A few years after college, I felt called back to the motherland. My parents are both from large families, so I had tons of aunts, uncles, cousins and my grandmothers to welcome me with open arms. I was the black sheep in my family of origin and forever othered in America, but in Korea, I was home. For the first time, I saw myself as a Korean would.

Life in Seoul was like heaven to me because I was surrounded by faces that looked like mine. The language that sounded so harsh in America, in Korea felt like an old song I knew all the words to. I felt connected and a sense of belonging that I had never felt in the States. I didn’t have to hate myself anymore.

In Korea, I learned about our painful history and just how much colonialism is rooted in racism. I learned about how long we’ve been carrying and passing down this trauma from generation to generation, until it reached me and my family ― the first to make it to the land of opportunity and freedom and have a go at the American dream.

The author at Gaya Mountain National Park.
The author at Gaya Mountain National Park. Courtesy Of Sharon Kwon

But the thing about the American dream is that it’s actually only for white people. I learned that during the housing crash of 2008 when banks targeted immigrant families, offering them a chance at this elusive dream only to take it all away. My parents lost everything and had to start their lives over again.

In 1992, during the LA riots, police were deployed in affluent, white neighborhoods while Black and Korean neighborhoods were left to burn. Many Korean business owners watched their livelihoods disappear right before their eyes. Now, in 2021, I see video after video of Asian Americans, mostly seniors and women, getting attacked on the street on a daily basis. More than ever, I hear it loudly and clearly: We are not seen as equals. No matter how hard we strive, we will never be white enough.

When I came back to the States, I felt like I hit the reset button on life. I got to immigrate again with a fresh set of eyes and an actual connection to my culture that felt authentic, instead of what I knew from church and the 2-mile radius that is Korea-Town. This time, instead of complete assimilation, my goal became to acculturate without compromising my sense of self.

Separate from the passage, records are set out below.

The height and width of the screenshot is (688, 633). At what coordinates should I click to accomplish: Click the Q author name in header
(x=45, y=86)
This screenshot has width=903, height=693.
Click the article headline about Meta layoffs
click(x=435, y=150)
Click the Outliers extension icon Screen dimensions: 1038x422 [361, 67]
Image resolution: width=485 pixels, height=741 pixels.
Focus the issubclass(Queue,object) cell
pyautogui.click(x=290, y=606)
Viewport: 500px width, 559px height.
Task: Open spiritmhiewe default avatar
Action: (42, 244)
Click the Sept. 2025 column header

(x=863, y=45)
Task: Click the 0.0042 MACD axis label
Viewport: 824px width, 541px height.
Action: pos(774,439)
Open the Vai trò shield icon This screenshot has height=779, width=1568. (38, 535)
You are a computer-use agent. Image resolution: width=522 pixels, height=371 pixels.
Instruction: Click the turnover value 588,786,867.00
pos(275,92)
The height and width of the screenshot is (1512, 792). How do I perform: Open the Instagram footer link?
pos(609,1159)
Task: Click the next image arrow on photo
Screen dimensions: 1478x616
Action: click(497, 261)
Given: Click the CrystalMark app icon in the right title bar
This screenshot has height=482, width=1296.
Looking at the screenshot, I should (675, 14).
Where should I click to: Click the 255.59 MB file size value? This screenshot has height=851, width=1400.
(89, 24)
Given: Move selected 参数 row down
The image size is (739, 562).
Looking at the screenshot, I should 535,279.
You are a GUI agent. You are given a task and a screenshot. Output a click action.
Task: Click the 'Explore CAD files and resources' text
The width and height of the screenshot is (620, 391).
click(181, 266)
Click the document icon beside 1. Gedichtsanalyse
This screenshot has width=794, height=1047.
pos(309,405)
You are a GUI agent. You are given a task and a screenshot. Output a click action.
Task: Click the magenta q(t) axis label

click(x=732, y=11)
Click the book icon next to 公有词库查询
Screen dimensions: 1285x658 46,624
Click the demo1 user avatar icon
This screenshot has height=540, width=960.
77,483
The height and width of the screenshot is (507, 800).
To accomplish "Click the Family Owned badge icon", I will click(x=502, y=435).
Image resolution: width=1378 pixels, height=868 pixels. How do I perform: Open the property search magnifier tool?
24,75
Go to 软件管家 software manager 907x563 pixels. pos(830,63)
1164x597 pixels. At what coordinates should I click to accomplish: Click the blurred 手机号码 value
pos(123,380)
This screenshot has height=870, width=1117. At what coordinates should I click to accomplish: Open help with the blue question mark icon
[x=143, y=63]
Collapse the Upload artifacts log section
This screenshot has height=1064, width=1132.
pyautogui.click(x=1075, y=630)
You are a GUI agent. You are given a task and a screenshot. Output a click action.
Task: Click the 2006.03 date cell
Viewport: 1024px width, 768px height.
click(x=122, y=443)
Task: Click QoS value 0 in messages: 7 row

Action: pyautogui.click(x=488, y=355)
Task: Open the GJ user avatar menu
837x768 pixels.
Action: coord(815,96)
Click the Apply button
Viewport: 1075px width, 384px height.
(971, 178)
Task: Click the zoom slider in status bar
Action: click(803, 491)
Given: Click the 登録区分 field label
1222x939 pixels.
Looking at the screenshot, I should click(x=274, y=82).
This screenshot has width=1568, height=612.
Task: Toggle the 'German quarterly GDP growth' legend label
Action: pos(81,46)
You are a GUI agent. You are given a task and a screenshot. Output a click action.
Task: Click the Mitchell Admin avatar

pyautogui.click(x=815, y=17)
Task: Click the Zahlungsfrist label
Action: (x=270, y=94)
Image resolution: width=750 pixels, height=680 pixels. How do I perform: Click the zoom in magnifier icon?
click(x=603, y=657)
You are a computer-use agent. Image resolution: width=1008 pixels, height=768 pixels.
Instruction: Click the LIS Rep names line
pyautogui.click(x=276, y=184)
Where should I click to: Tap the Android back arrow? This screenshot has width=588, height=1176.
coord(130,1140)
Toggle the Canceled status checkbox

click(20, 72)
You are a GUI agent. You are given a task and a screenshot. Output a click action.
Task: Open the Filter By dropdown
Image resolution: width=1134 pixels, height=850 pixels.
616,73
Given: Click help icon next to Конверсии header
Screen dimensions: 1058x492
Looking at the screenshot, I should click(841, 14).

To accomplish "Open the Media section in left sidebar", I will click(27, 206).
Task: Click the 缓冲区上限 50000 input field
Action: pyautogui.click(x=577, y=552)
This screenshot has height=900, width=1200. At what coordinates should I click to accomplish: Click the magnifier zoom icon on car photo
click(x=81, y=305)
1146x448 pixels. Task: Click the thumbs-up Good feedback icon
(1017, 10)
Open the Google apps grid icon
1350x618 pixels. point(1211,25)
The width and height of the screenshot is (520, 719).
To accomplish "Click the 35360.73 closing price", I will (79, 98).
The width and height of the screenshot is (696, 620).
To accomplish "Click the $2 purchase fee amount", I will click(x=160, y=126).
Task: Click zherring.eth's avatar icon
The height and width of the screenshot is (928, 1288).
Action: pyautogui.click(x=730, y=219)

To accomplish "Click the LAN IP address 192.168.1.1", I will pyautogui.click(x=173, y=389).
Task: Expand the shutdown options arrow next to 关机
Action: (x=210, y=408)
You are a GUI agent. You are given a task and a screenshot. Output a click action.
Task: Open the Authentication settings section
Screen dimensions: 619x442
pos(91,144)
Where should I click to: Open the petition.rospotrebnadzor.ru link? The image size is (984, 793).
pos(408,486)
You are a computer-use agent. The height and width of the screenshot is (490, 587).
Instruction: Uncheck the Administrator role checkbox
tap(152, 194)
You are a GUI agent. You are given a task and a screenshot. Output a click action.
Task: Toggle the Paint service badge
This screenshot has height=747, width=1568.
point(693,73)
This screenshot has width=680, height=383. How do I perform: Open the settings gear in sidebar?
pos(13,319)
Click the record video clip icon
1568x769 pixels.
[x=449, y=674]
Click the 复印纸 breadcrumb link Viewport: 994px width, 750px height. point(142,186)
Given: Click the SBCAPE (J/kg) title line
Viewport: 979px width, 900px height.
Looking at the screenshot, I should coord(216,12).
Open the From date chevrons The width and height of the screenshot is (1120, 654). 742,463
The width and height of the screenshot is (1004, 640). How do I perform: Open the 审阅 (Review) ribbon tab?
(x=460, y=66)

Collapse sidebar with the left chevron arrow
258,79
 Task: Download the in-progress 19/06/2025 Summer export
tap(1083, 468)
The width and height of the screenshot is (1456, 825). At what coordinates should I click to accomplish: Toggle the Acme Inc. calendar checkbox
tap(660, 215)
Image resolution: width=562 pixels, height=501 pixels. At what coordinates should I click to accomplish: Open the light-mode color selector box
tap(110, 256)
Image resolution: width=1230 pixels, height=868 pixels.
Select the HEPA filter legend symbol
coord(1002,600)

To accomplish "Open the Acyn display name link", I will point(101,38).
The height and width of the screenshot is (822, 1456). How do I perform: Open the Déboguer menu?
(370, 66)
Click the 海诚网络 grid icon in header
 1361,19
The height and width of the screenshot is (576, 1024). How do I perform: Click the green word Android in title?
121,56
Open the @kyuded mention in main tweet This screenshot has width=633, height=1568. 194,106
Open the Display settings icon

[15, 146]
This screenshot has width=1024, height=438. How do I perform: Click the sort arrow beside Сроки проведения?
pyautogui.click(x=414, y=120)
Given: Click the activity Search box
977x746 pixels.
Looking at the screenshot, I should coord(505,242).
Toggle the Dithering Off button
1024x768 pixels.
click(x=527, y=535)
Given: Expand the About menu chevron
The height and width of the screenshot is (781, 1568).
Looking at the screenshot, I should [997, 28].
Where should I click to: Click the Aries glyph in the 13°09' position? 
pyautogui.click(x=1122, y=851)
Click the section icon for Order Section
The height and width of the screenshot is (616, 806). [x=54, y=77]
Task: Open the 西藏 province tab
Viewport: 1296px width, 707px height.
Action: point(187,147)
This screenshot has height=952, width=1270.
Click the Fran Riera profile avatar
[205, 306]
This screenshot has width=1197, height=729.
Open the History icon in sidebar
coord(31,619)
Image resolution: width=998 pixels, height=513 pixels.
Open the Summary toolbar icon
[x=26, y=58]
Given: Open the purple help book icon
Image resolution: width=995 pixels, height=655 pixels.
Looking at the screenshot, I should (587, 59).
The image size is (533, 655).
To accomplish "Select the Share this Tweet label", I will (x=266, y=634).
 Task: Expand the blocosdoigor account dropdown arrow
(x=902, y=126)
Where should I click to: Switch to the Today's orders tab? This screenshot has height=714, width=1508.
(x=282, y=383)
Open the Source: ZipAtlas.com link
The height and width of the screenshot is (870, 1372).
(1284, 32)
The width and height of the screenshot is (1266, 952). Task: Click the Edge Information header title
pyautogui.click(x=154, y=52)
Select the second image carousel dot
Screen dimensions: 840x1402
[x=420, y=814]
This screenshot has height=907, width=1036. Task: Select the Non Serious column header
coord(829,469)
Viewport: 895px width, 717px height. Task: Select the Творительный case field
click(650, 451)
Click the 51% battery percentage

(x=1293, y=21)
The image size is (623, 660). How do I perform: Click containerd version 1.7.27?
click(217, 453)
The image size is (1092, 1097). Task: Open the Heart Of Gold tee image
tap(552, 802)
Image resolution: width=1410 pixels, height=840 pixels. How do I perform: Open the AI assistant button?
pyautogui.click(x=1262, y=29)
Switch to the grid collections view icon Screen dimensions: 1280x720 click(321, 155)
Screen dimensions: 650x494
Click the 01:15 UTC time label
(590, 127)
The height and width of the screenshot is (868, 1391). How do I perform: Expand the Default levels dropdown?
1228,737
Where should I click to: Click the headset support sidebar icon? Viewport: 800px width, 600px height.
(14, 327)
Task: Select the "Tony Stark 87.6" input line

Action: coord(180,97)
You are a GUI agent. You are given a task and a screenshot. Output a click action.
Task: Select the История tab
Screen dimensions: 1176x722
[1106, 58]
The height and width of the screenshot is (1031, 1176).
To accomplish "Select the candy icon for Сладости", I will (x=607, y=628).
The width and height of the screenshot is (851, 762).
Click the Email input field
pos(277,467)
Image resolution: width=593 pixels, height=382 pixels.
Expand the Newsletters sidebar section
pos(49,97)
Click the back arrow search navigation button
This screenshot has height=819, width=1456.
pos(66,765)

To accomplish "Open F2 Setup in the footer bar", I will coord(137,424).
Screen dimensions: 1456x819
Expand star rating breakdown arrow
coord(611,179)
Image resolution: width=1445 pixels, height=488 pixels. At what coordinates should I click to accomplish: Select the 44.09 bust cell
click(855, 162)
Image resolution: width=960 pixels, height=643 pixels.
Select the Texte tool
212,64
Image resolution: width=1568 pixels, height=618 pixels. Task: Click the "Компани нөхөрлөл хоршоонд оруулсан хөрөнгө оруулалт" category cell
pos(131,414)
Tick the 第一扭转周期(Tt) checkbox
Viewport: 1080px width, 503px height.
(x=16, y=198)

The first thing I did was get myself a Korean American therapist who understood what it was like growing up biculturally in America in order to process my racial trauma and identity issues.

That’s when I realized that I wasn’t alone and that there were words to describe those of us who consist of more than one part and grew up exposed to the special trauma of acculturating without any guidance or support. Thanks to therapy, I understood that it was possible to exist as both Korean and American.

Growing up, I learned in school that America is a “cultural melting pot.” But what happens in a melting pot is that all these cultures mix together and erode the characteristics that make each unique in order to become a bland pot of the dominant culture. Now I see America as more of a fusion of flavors, where immigrants and people of color can preserve our customs while also adapting to life in America.

These days I’m proud of my bilingual skills. I love flexing my Korean in Korea-Town and being able to provide psychotherapy in my native tongue. I love making kimchi and every year I make jars of it that I give to non-Asian friends whose palates can now handle the heat.

I’m no longer ashamed of myself and where I come from. Although I may not be able to change other people and situations, I can nurture myself and how I see myself and the world around me.

Now when people ask me what was once a very dreaded question ― “Where are you from?” which really means, “What are you?” ― I proudly respond that I’m Korean American because I want to normalize the fact that this country is made up of humans of all colors, shapes, sizes and ethnicities. I view myself from my own lens instead of filtering myself to appeal to white people because I want to show the world that this is what America truly looks like.